These are citizen soldiers who have left behind other lives and other jobs that paid more than their military wages. It's not unusual that their income is cut in half.
Now, a lot of us could probably get by on half our income for a month or so - but how many of us could get by on half of our income for a year or more? Some Guard members and Reservists who are entrepreneurs are losing their businesses. And an increasing number are in danger of bankruptcy.
We had hoped to hear today from a Reservist who is a co-owner of a restaurant. He and his business partner have both been called to active duty since 9/11. He has had to file for bankruptcy and is in danger of losing the business.
I believe it's wrong to ask military families to take such drastic cuts for such extended periods. I will be reintroducing the Reservist Pay Security Act, a bill to ensure that federal employees who are members of the National Guard or Reserves continue to receive the difference between their civilian pay and their military pay when they are called up for active duty. We ought to lead by example. If you're on foot patrol in Baghdad, the last thing you should have to worry about is whether your family is going to end up destitute.
I also continue to be deeply troubled by another aspect of this bill, that is the "minimum payment" trap that ensnares many families in perpetual debt. People are encouraged to pay just a fraction of their debt each month, while the bulk of the debt continues to collect interest and grow.
Consumers need to know exactly how much making only minimum payments actually costs in additional interest. I've been working with Senator Akaka and others on a bill that would require lenders to spell out clearly how long it will take to pay off a debt making minimum payments only, and how much it will cost in interest.

> GIVEN RECORDS
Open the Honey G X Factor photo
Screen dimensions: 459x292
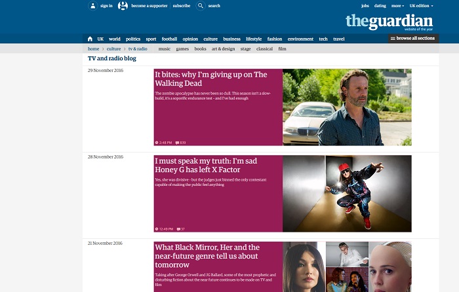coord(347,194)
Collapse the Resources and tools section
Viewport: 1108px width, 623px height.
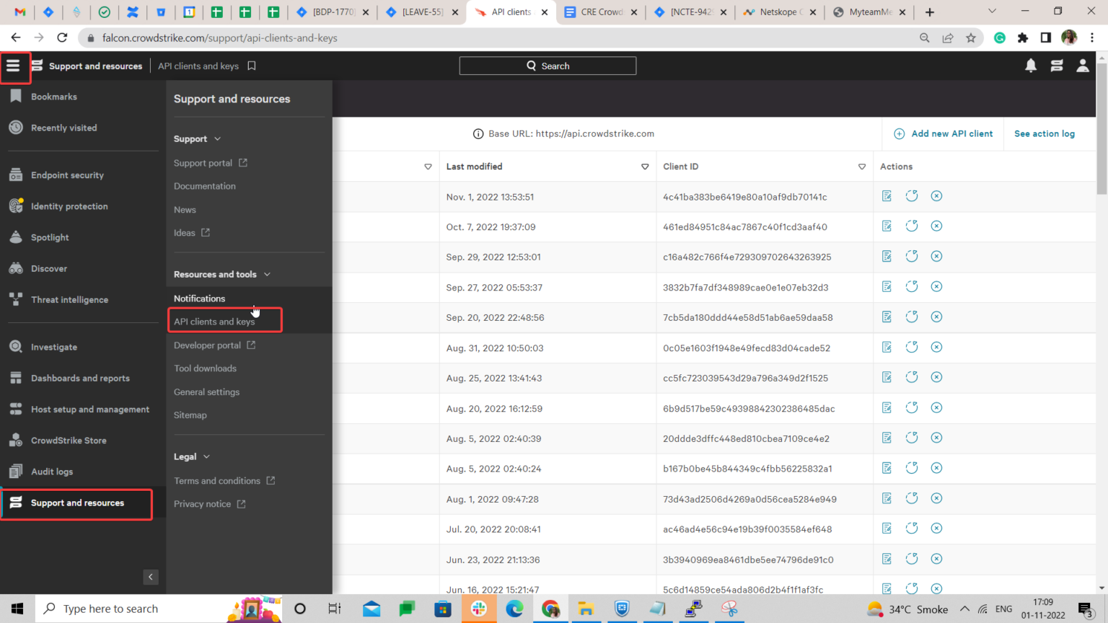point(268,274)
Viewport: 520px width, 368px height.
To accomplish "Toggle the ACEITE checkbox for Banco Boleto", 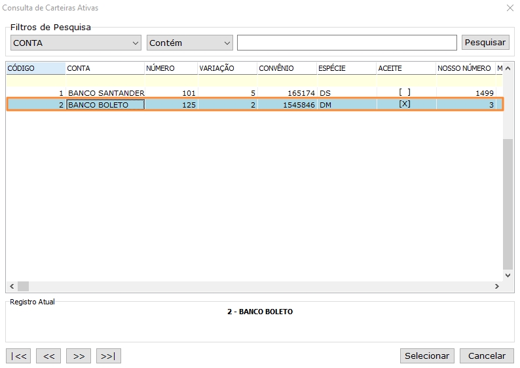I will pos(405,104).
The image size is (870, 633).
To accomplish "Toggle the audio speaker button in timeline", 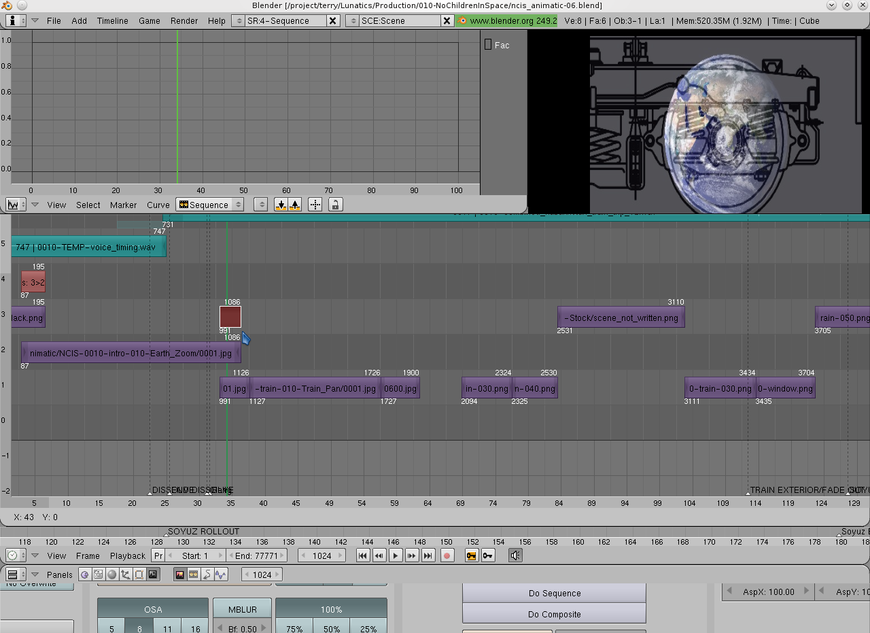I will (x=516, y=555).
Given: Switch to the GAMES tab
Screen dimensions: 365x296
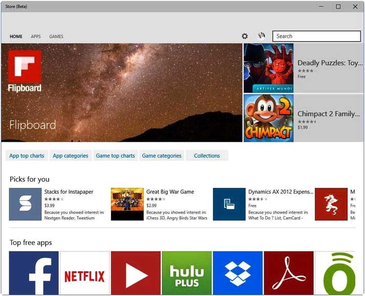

> TASK GOAL
In the remarks on Reservist pay above, rewrite the passage from "We had hoped" up to and including "losing the business.", replacing "restaurant" with "bakery".

> ANSWER SPACE
We had hoped to hear today from a Reservist who is a co-owner of a bakery. He and his business partner have both been called to active duty since 9/11. He has had to file for bankruptcy and is in danger of losing the business.